Artist: Thomas Köner

Album: nuuk

Label: Mille Plateaux

Review date: Jul. 25, 2004


Thomas Köner's nuuk is, in many ways, a crystalline example of ambient music. The album provides ample room for sound to be experienced as mood, thereby allowing the listener to translate his/her emotional reaction into words, with very little interference. As often the case, the process of filling empty spaces with descriptions of the music's strengths seems to run counter to nuuk's primary objective: To reach beyond the artifice of the conceptual, and to touch more directly upon an individual's core of aural perception.

Tomas Köner is a formidable manipulator of sound and image. As I have not personally experienced the latter, I will do my best to convey my impressions of the former. This is no hindrance, as the four pieces found on nuuk provide ample fodder for the mind to conjure spectacles akin to the physical landscapes Köner uses in his accompanying visual presentations.

Geological shifts, with their unceasing yet patient modulations, form the crux of Köner’s musical analogies; the full weight and implication of time and its corresponding transmutations are felt deeply as the album extends through its cycles, each piece gaining glacial momentum as sound carves grand canyons in gray matter. Nuuk is superficially similar to albums by other electronic manipulators of sound, most notably The Caretaker and Deathprod; each of these artists are familiar with crafting portentous and unsettling soundscapes. Köner’s creations, however, opt for awe and natural majesty as their core, as opposed to the malign funhouse visions and icy caresses of the aforementioned artists.

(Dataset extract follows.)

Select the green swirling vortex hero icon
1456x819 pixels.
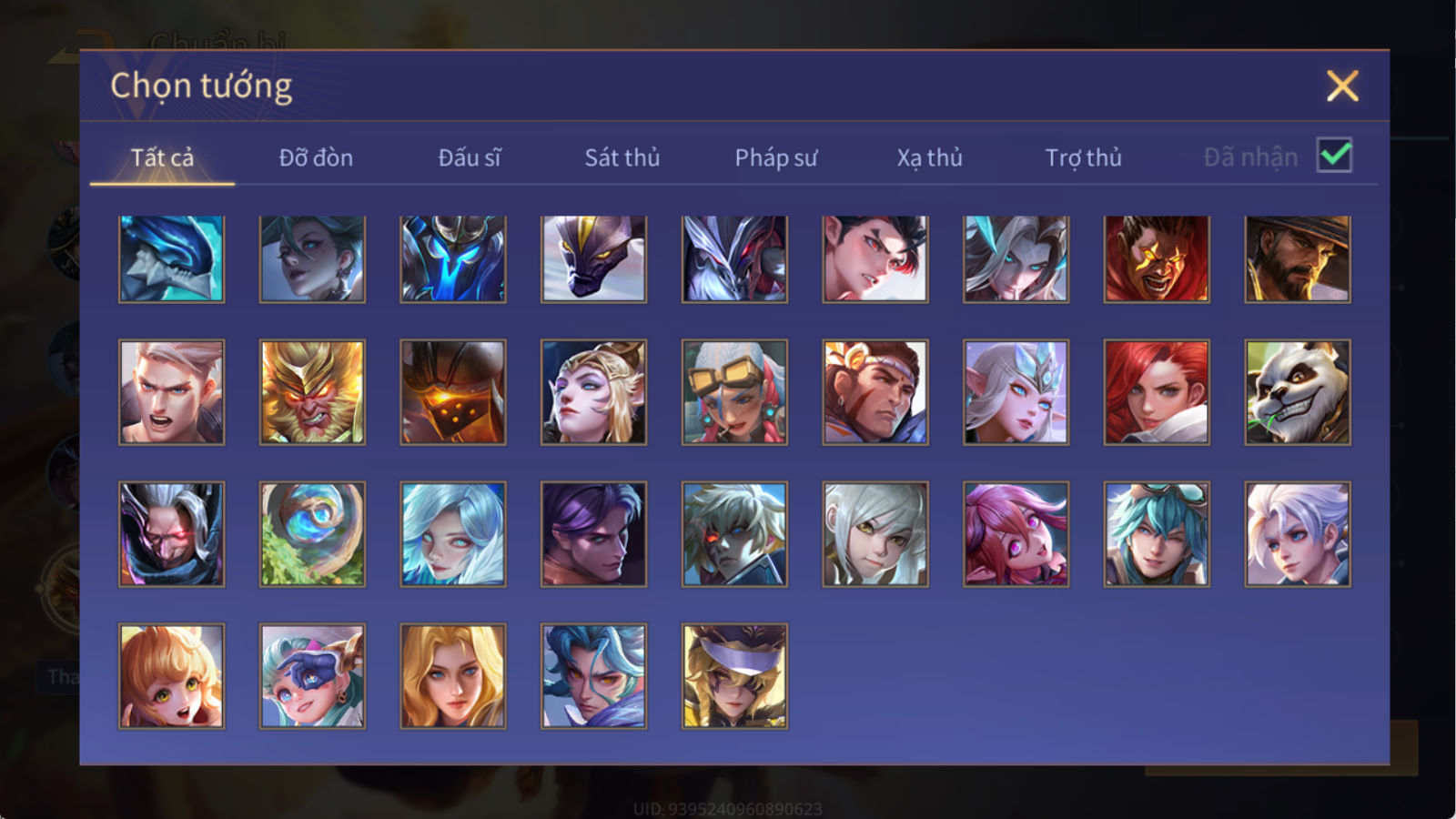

It isn’t often that a CD can shock the mind into realizing one’s relatively infinitesimal universal position. How is it that I feel dwarfed by mere audio? Is there a link between spatial magnificence and the delineation of sound? It seems Köner has spent much time investigating the relationships between space, size and time, and has somehow found music to be a more than adequate descriptor of said interrelation.